Kelowna city council likes what the owners of the Capri Centre mall are selling.
Council was presented with a plan to redevelop the Capri Centre site Monday afternoon and unanimously approved sending a zoning change to allow the project to a public hearing.
“I’ve wanted to se something like this for the Capri Centre for a long time,” said Coun. Robert Hobson, adding he has long believed that the site was “under utilized.”
“I think it’s a great model.”
The plan, which centres a around a small public park with an open air skating rink in the middle of the site and an adjacent public plaza, would see a mix of residential building ranging from six stories to a 26-storey tower, as well as commercial and retail space.
Centre owner RG Properties plan, envisions as many as 2,200 housing units.
While the development would be covered by a comprehensive development zone, the current commercial zoning would have to be changed as it only allows a maximum height of 12 stories.
Despite that, city planning staff said the redevelopment fits with the the city’s vision for the site and the department supports the plan.
In exchange for the public amenities on the site, including the park, rink, plaza and pedestrian accesses through the property to the park, the city is being asked to allow the taller buildings. They would be oriented towards the centre of the property with shorter buildings on the outside, especially where the site borders other residential areas.

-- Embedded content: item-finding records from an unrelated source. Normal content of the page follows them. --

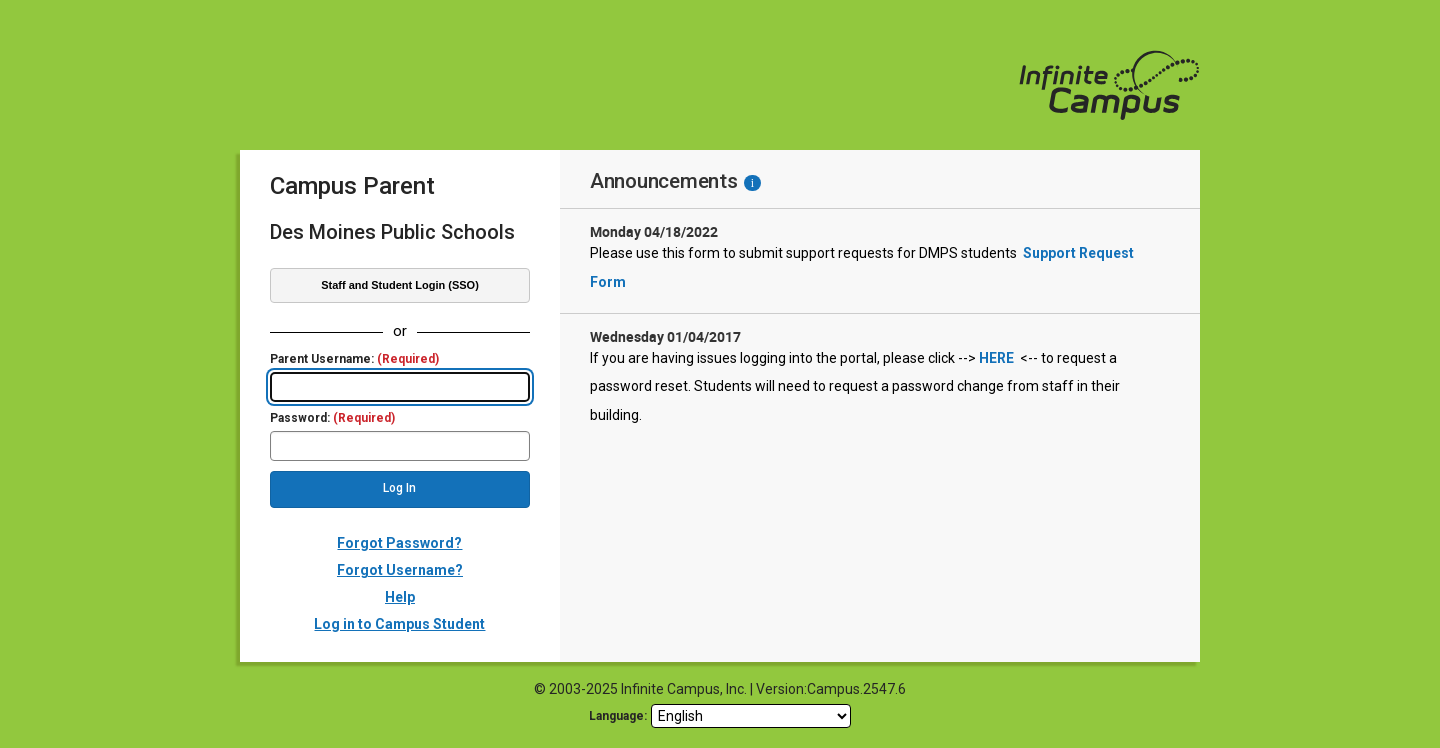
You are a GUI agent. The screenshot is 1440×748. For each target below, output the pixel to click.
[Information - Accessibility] (752, 183)
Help (400, 597)
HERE (996, 358)
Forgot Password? (399, 543)
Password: (332, 418)
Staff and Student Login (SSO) (400, 285)
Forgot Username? (400, 570)
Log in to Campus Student (399, 624)
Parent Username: (354, 359)
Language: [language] (618, 716)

BUt while the council members all supported the plan and some gave it rave reviews, a not of caution was raised by three councillors, Gail Given,Luke tack and Maxine DeHart.

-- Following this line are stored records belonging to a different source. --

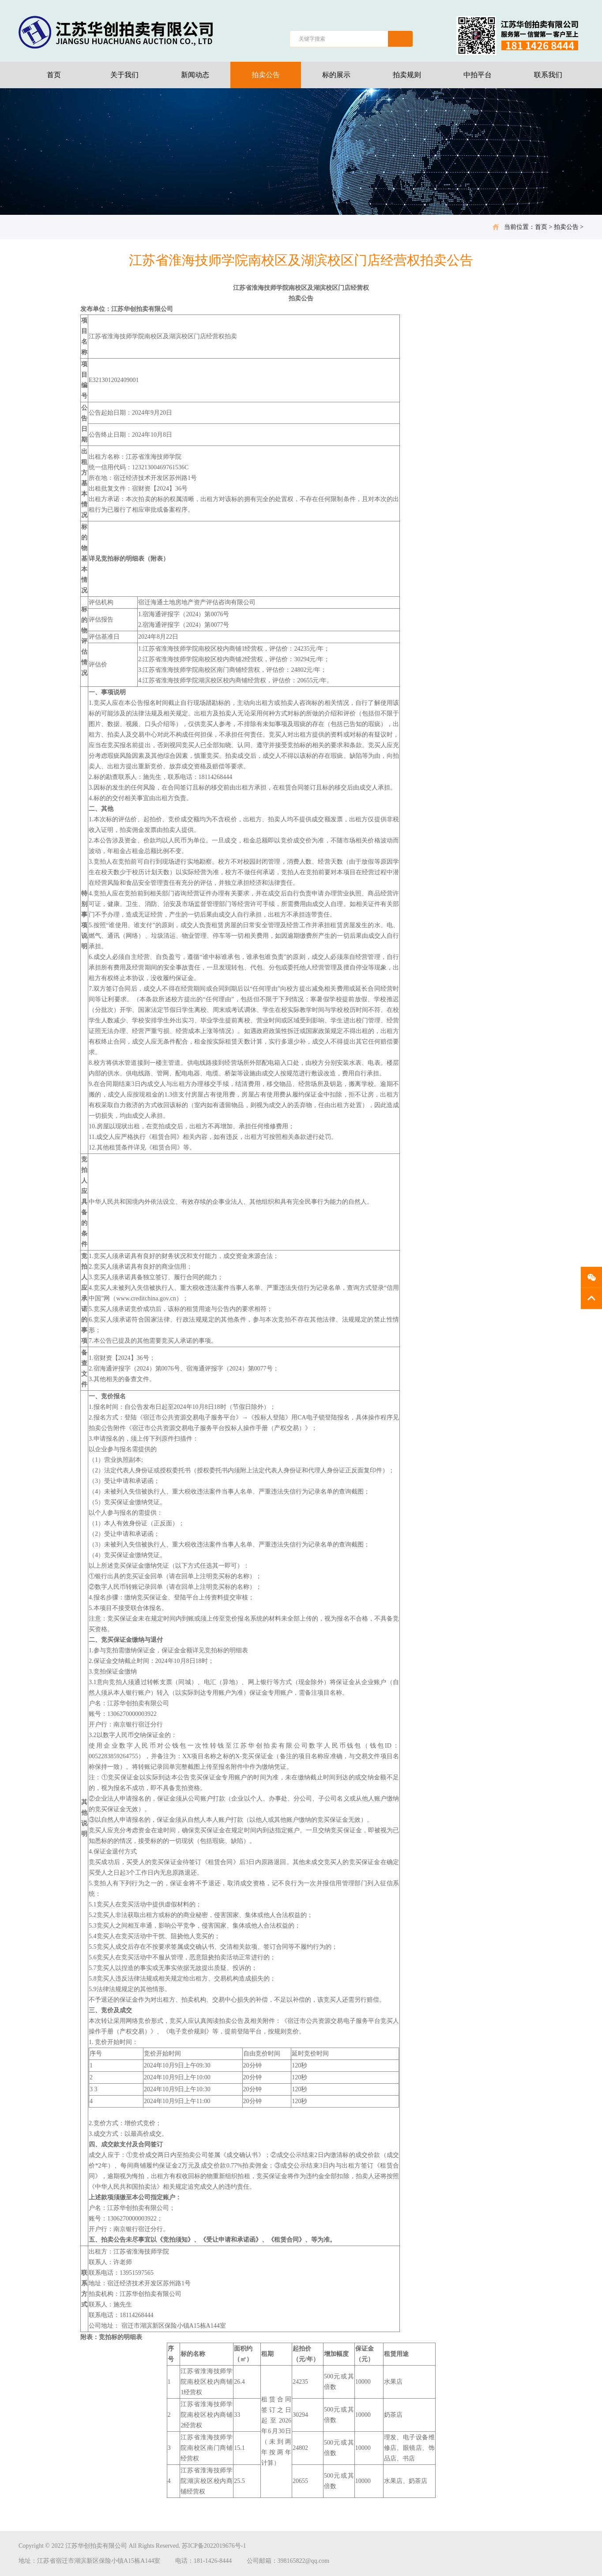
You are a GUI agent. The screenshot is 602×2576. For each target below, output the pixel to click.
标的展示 (336, 75)
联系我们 (548, 75)
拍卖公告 (266, 75)
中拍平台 (477, 75)
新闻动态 (195, 75)
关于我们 (124, 75)
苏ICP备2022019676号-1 (214, 2545)
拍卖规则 (407, 75)
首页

Given questioned whether the local motoring public would use underground partking as that is where the majority of the parking for the new development would be located.
Drivers use it in other, larger cities but not here,” she said.

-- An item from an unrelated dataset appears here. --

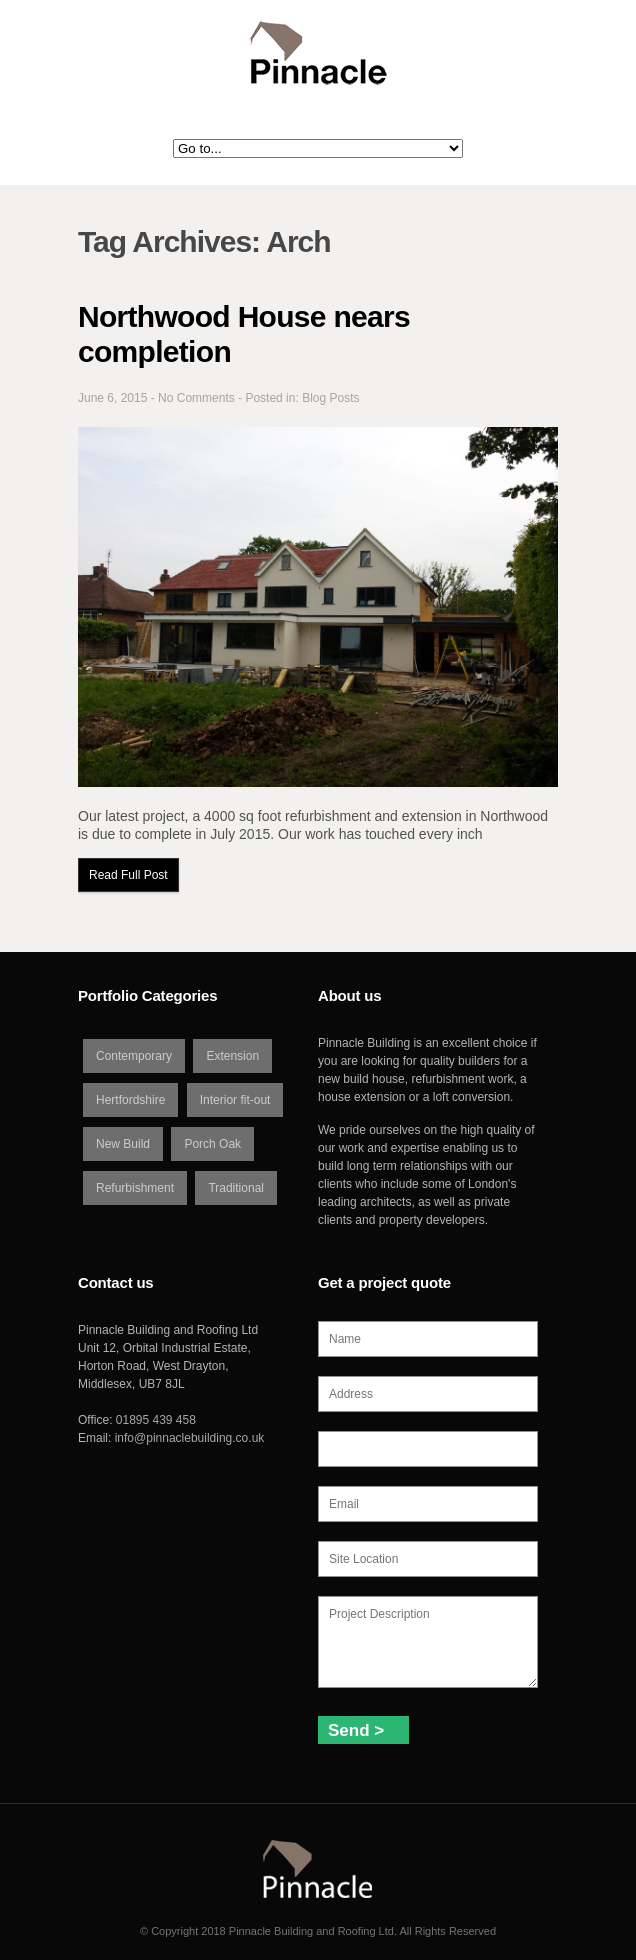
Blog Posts (330, 398)
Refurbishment (135, 1188)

Also on the issue of parking, DeHart questioned whether there would be enough given the large estimated number required for people living on the site, the existing Capri Hotel and for those working there and visiting.
Planner Ryan Smith said the site is fully integrated with local transit — there is a RapidBus stop at the location — and the attempt will be to make the site more “people friendly than car friendly.”
Stack said he felt the the public amenities the city would receive were “a little light,” but nonetheless liked what he saw.
As for the park, he called it small and said its location could lead some to think it was only for those living on the site.
DeHart stressed the need for the continued maintenance of the public amenities after Stack said he has seen examples of similar projects elsewhere where the amenities are the first to be neglected in tough economic times.
But despite his concerns he said he liked the plan and even compared it to the much larger Metrotown shopping centre in Burnaby. Here, he said, there’s site here also builds on being in a strong residential core, has a major commercial component and is serviced by public transit. Metrotown is a popular stop for Skytrain in the Lower Mainland.
The plan also allows for the Capri Hotel to remain on the site. The hotel, currently the second largest in the city, has 250 rooms.
In addition to the extra height of the proposed buildings, the site would also see a much higher level of density. Hobson noted that the trade off appears to be the public amenities for the allowance of taller buildings and and more density.
The redevelopment proposal will go to a special public hearing to be held on Wednesday, Oct. 22.
That week, because of a heavy public hearing schedule, public hearings will be held on the traditional Tuesday night, as well as Wednesday.